Abstract:Production cost minimization (PCM) simulation is commonly employed for assessing the operational efficiency, economic viability, and reliability, providing valuable insights for power system planning and operations. However, solving a PCM problem is time-consuming, consisting of numerous binary variables for simulation horizon extending over months and years. This hinders rapid assessment of modern energy systems with diverse planning requirements. Existing methods for accelerating PCM tend to sacrifice accuracy for speed. In this paper, we propose a stable relay learning optimization (s-RLO) approach within the Branch and Bound (B&B) algorithm. The proposed approach offers rapid and stable performance, and ensures optimal solutions. The two-stage s-RLO involves an imitation learning (IL) phase for accurate policy initialization and a reinforcement learning (RL) phase for time-efficient fine-tuning. When implemented on the popular SCIP solver, s-RLO returns the optimal solution up to 2 times faster than the default relpscost rule and 1.4 times faster than IL, or exhibits a smaller gap at the predefined time limit. The proposed approach shows stable performance, reducing fluctuations by approximately 50% compared with IL. The efficacy of the proposed s-RLO approach is supported by numerical results.
What problem does this paper attempt to address?
The paper aims to address the computational efficiency issues in Production Cost Minimization (PCM) simulations for power systems. Specifically, the study focuses on the following key points:
1. **Problem Background**: PCM simulations are typically used to evaluate the operational efficiency, economic feasibility, and reliability of power systems, which are of significant value for power system planning and operation. However, actual PCM problems often involve a large number of binary variables, especially when the time span reaches monthly or yearly scales, leading to substantial time consumption in solving such problems.
2. **Limitations of Existing Methods**: Existing methods to accelerate PCM solutions often sacrifice accuracy for speed. These methods include techniques based on binary reduction, relaxation, and partition, but they may result in inaccurate outcomes.
3. **Proposed Solution**: To address the above issues, the paper proposes a method called Stable Relay Learning Optimization (s-RLO).
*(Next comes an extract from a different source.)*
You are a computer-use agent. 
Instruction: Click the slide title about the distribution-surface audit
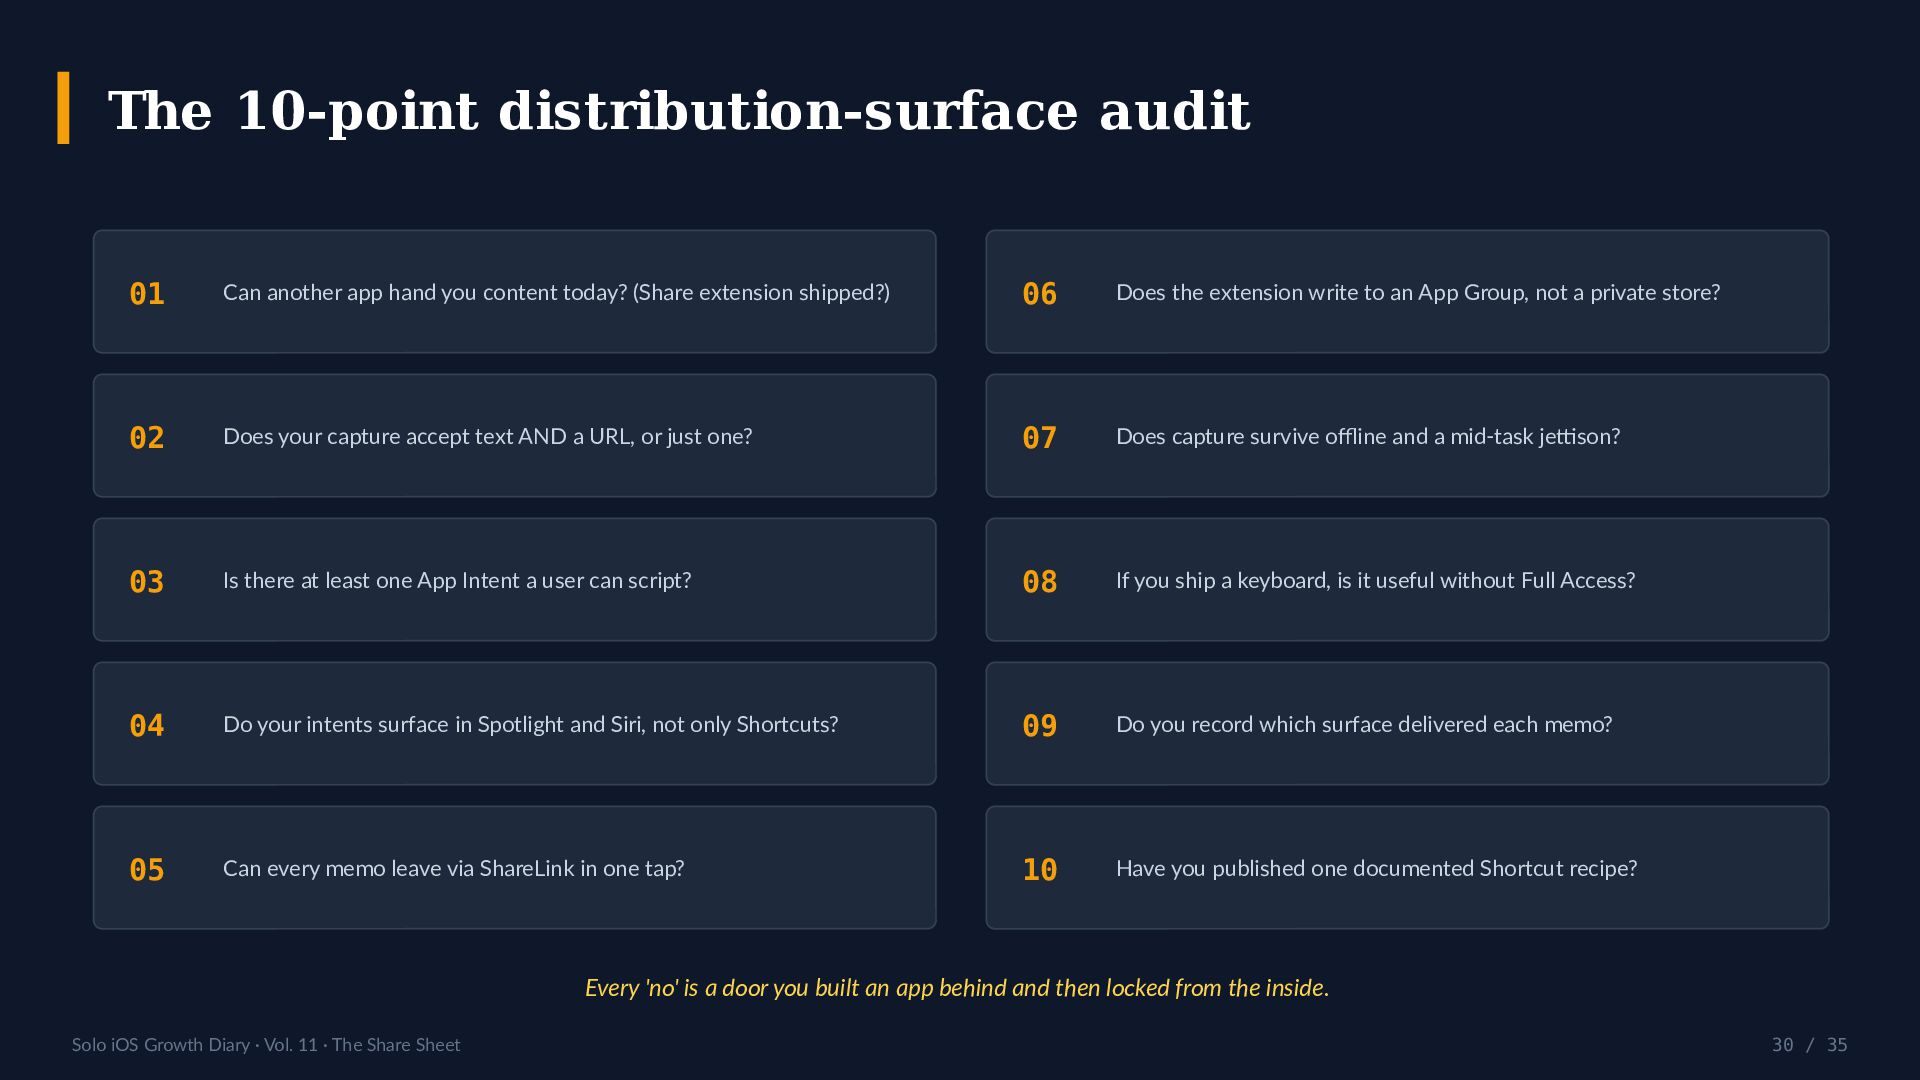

This method works within the Branch and Bound (B&B) algorithm framework and combines Imitation Learning (IL) and Reinforcement Learning (RL) techniques.
- **Imitation Learning Phase**: Initially, the strategy network is initialized by imitating the behavior of the default relpscost rule in the SCIP solver, quickly forming a preliminary strategy network.
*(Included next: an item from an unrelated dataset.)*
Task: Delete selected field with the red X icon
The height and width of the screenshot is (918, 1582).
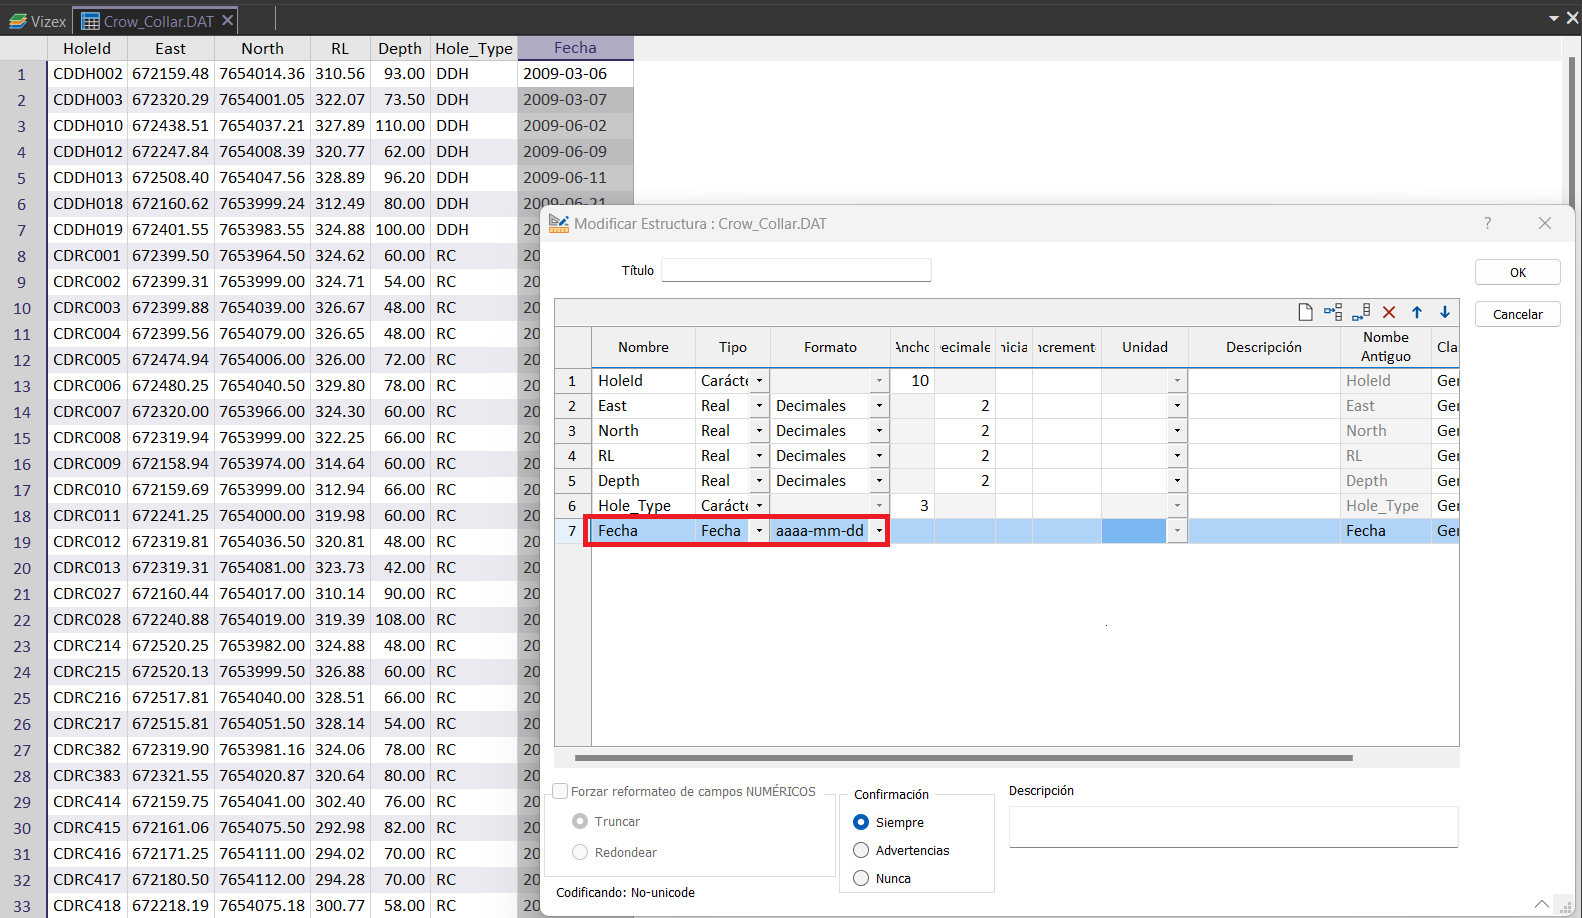Action: pyautogui.click(x=1389, y=312)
- **Reinforcement Learning Phase**: Subsequently, the strategy network is further optimized through reinforcement learning to improve solving speed. This phase refines the strategy network through continuous interaction with the environment.
4. **Main Contributions**:
- Enhanced the traditional B&B algorithm based on the open-source SCIP solver, significantly speeding up the PCM problem-solving process.
- Designed a two-phase s-RLO method that combines imitation learning and reinforcement learning to acquire and improve variable selection strategies.
- Achieved fast and optimal solution results. Additionally, the s-RLO framework demonstrates consistency and stability, maintaining performance even in the face of environmental changes.
5. **Case Analysis**: Experiments on a PJM 5-bus system show that the s-RLO method can significantly reduce solving time. For example, over a 336-hour time span, the average solving time was reduced by approximately 50% compared to relpscost; for 720 and 1440-hour time spans, s-RLO further shortened the solving time based on IL.
In summary, the paper proposes a new learning optimization method, s-RLO, aimed at addressing the computational efficiency issues of large-scale PCM problems while ensuring result accuracy. This method leverages the advantages of imitation learning and reinforcement learning, significantly improving solving speed while maintaining solution quality.